Task directions: Pictures aside, return all of the records exactly as they stand.

Data to use:

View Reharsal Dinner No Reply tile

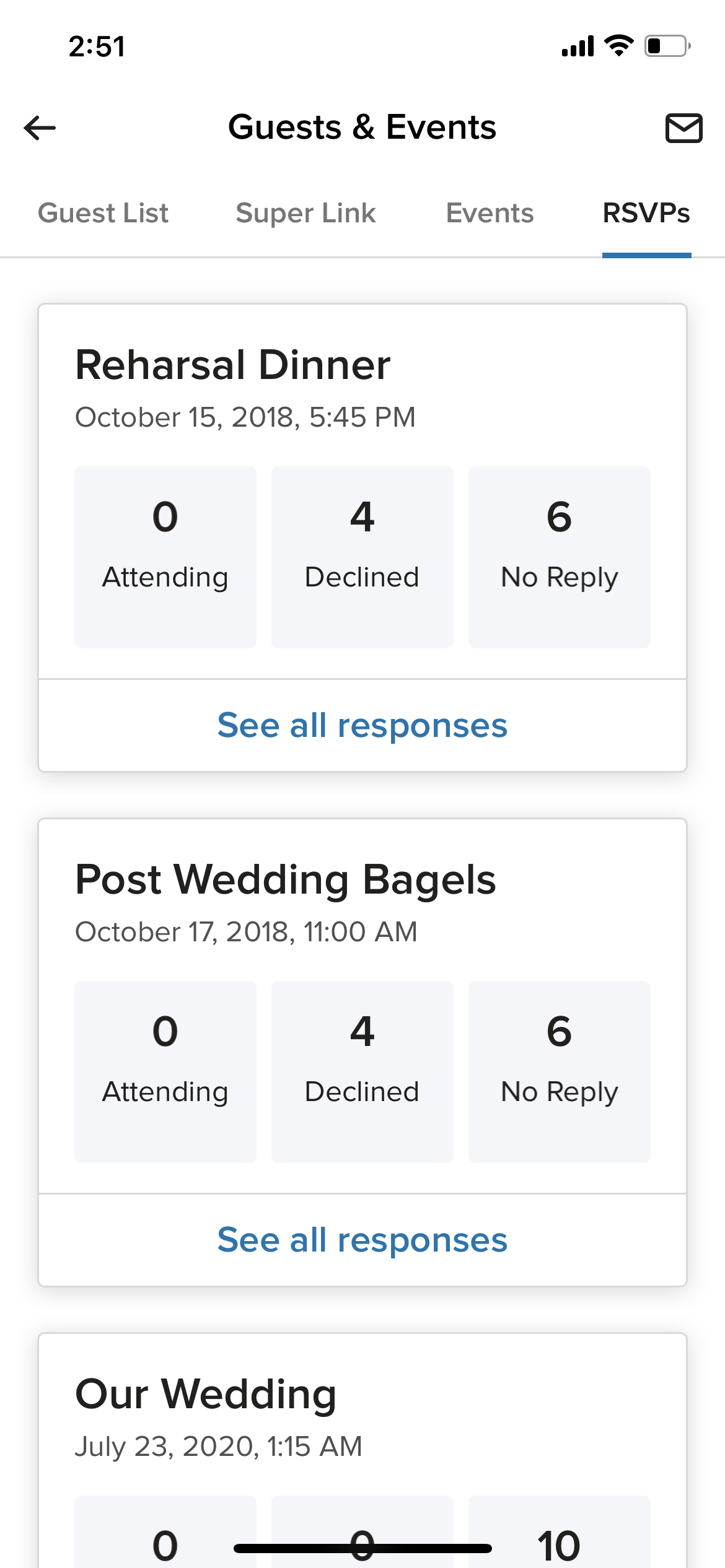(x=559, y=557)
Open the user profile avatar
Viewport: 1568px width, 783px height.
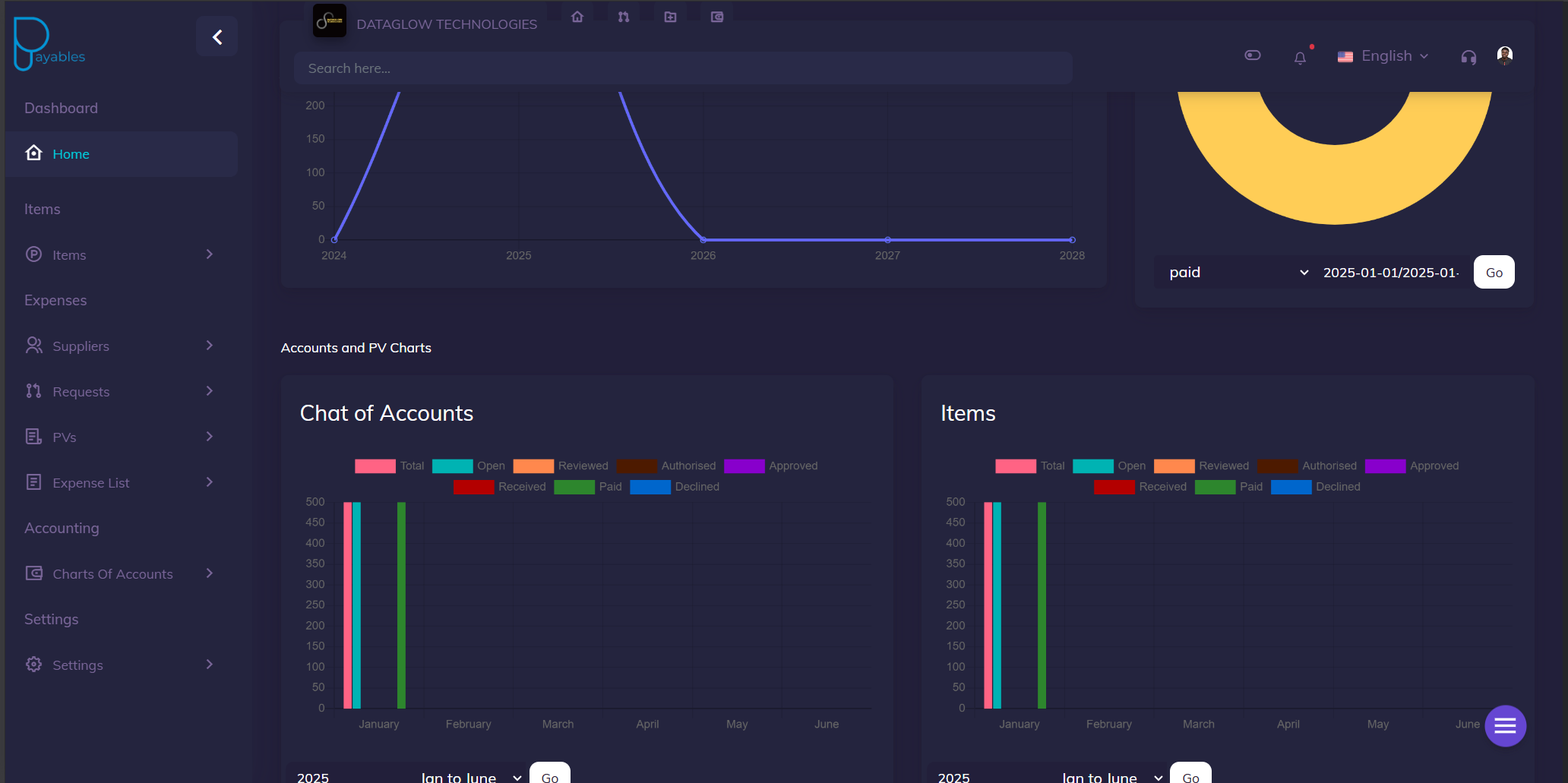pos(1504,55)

Result:
View Reharsal Dinner No Reply tile

(x=559, y=557)
Open the user profile avatar
Viewport: 1568px width, 783px height.
pos(1504,55)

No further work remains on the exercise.